REQUIREMENT:
In the records below, pick out all lines containing the word "arrow".

**********

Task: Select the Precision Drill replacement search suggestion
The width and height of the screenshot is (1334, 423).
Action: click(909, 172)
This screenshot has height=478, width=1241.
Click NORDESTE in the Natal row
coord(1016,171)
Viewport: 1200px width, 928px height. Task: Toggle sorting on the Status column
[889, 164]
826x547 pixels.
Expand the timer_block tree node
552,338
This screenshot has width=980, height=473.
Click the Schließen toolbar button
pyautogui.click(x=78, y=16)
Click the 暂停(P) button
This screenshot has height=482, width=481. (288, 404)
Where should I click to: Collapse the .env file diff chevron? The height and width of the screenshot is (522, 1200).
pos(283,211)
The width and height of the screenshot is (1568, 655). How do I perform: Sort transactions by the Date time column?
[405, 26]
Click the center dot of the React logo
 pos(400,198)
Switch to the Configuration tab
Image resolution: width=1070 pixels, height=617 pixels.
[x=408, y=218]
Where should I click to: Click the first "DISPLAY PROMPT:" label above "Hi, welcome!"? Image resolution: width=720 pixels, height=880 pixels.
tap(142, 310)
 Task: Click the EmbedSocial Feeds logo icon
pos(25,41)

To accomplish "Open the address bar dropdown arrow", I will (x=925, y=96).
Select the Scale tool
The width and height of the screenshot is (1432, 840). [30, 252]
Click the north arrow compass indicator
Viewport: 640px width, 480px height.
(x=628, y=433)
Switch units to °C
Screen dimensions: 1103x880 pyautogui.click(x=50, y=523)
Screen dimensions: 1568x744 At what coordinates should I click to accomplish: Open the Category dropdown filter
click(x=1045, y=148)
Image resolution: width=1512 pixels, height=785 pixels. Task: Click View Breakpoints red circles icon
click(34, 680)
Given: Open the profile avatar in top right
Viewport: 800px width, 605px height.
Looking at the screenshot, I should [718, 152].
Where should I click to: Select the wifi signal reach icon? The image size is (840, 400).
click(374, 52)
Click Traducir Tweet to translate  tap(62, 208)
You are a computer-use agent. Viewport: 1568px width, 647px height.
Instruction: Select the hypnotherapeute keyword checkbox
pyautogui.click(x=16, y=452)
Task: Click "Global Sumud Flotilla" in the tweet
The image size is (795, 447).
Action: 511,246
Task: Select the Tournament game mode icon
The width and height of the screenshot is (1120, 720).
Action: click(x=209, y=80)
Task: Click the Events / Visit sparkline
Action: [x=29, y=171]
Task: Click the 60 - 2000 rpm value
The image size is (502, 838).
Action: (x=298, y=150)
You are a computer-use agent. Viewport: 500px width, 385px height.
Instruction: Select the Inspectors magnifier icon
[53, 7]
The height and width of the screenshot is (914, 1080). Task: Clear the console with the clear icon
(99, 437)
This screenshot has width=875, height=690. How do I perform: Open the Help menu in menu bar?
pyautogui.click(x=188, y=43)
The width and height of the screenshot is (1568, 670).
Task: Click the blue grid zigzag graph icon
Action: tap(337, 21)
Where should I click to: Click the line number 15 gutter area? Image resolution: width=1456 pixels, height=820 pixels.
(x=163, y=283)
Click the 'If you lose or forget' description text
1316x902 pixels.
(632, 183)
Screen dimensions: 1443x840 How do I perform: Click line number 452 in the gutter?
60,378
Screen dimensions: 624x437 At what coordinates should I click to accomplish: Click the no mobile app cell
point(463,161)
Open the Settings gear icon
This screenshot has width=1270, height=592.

**********

RESPONSE BELOW:
To accomplish "Open the address bar dropdown arrow", I will (x=925, y=96).
Click the north arrow compass indicator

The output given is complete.